Skutskärs IF FK
- Full name: Skutskärs Idrottsförening Fotbollklubb
- Ground: Skutskärs IP Skutskär Sweden
- Chairman: Kent Hockman
- League: Division 4 Gestrikland
| Home colours |

= Skutskärs IF Fotboll =

Swedish football club

Skutskärs IF FK is a Swedish football club located in Skutskär.

==Background==
Skutskärs IF FK currently plays in Division 4 Gestrikland which is the sixth tier of Swedish football. They play their home matches at the Skutskärs IP in Skutskär.
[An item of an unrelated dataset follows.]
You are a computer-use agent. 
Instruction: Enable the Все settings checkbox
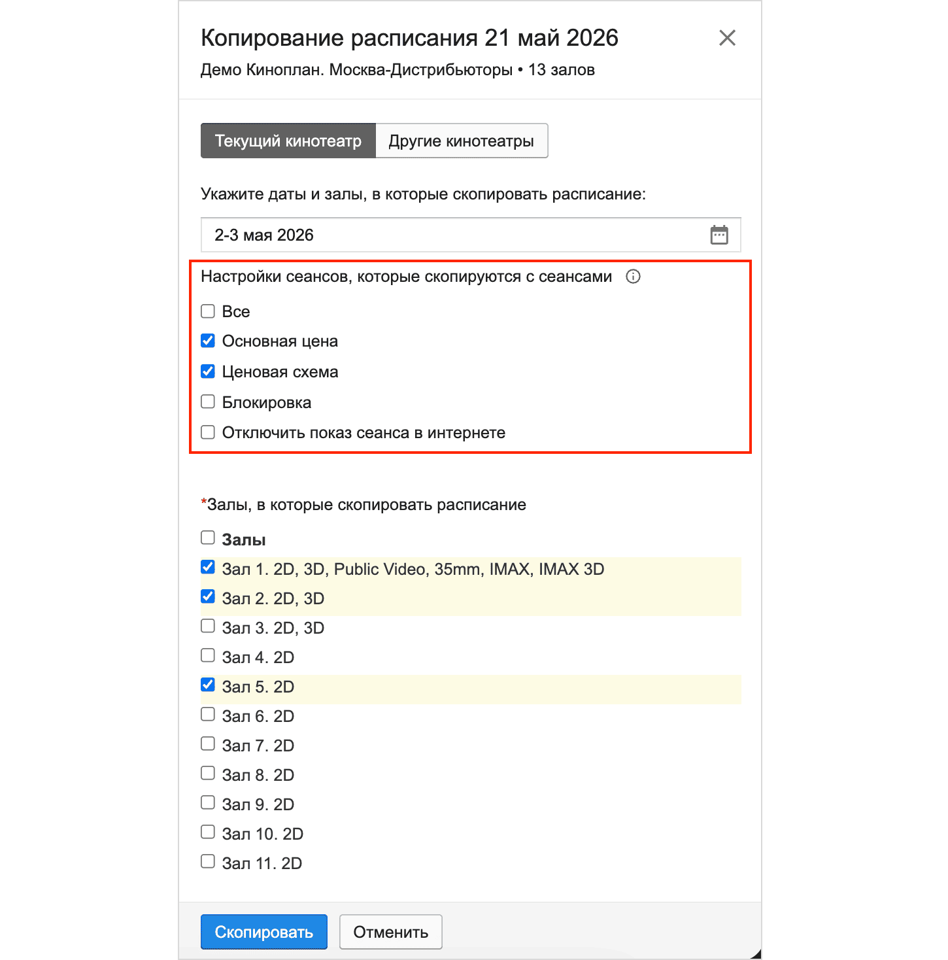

The club is affiliated to Gestriklands Fotbollförbund. Skutskärs IF have competed in the Svenska Cupen on 13 occasions and have played 19 matches in the competition.

==Season to season==

In their most successful period Skutskärs IF competed in the following divisions:

| Season | Level | Division | Section | Position | Movements |
|---|---|---|---|---|---|
| 1924–25 | Tier 2 | Division 2 | Uppsvenska | 5th |  |
| 1925–26 | Tier 2 | Division 2 | Uppsvenska | 4th |  |
| 1926–27 | Tier 2 | Division 2 | Uppsvenska | 7th |  |
| 1927–28 | Tier 2 | Division 2 | Uppsvenska | 9th | Relegated |
| 1928–29 | Tier 3 | Division 3 | Uppsvenska | 7th |  |
| 1929–30 | Tier 3 | Division 3 | Uppsvenska | 2nd |  |
| 1930–31 | Tier 3 | Division 3 | Uppsvenska | 2nd |  |
| 1931–32 | Tier 3 | Division 3 | Uppsvenska | 6th |  |
| 1932–33 | Tier 3 | Division 3 | Uppsvenska | 8th |  |
| 1933–34 | Tier 3 | Division 3 | Uppsvenska | 3rd |  |
| 1934–35 | Tier 3 | Division 3 | Uppsvenska Östra | 6th |  |
| 1935–36 | Tier 3 | Division 3 | Uppsvenska Västra | 5th |  |
| 1936–37 | Tier 3 | Division 3 | Uppsvenska Östra | 1st | Promotion Playoffs – Promoted |
| 1937–38 | Tier 2 | Division 2 | Norra | 10th | Relegated |
| 1938–39 | Tier 3 | Division 3 | Uppsvenska Västra | 7th |  |
| 1939–40 | Tier 3 | Division 3 | Uppsvenska Västra | 4th |  |
| 1940–41 | Tier 3 | Division 3 | Östsvenska Norra | 4th |  |
| 1941–42 | Tier 3 | Division 3 | Östsvenska Norra | 3rd |  |
| 1942–43 | Tier 3 | Division 3 | Östsvenska Norra | 4th |  |
| 1943–44 | Tier 3 | Division 3 | Östsvenska Norra | 4th |  |
| 1944–45 | Tier 3 | Division 3 | Östsvenska Norra | 4th |  |
| 1945–46 | Tier 3 | Division 3 | Östsvenska Norra | 2nd |  |
| 1946–47 | Tier 3 | Division 3 | Uppsvenska Östra | 3rd | Relegated |

In recent seasons Skutskärs IF FK have competed in the following divisions:

| Season | Level | Division | Section | Position | Movements |
|---|---|---|---|---|---|
| 2005 | Tier 5 | Division 4 | Gästrikland | 4th |  |
| 2006* | Tier 6 | Division 4 | Gästrikland | 2nd | Promotion Playoffs |
| 2007 | Tier 6 | Division 4 | Gästrikland | 4th |  |
| 2008 | Tier 6 | Division 4 | Gästrikland | 3rd |  |
| 2009 | Tier 6 | Division 4 | Gästrikland | 2nd |  |
| 2010 | Tier 6 | Division 4 | Gästrikland | 2nd | Promotion Playoffs |
| 2011 | Tier 6 | Division 4 | Gästrikland | 4th |  |

- League restructuring in 2006 resulted in a new division being created at Tier 3 and subsequent divisions dropping a level.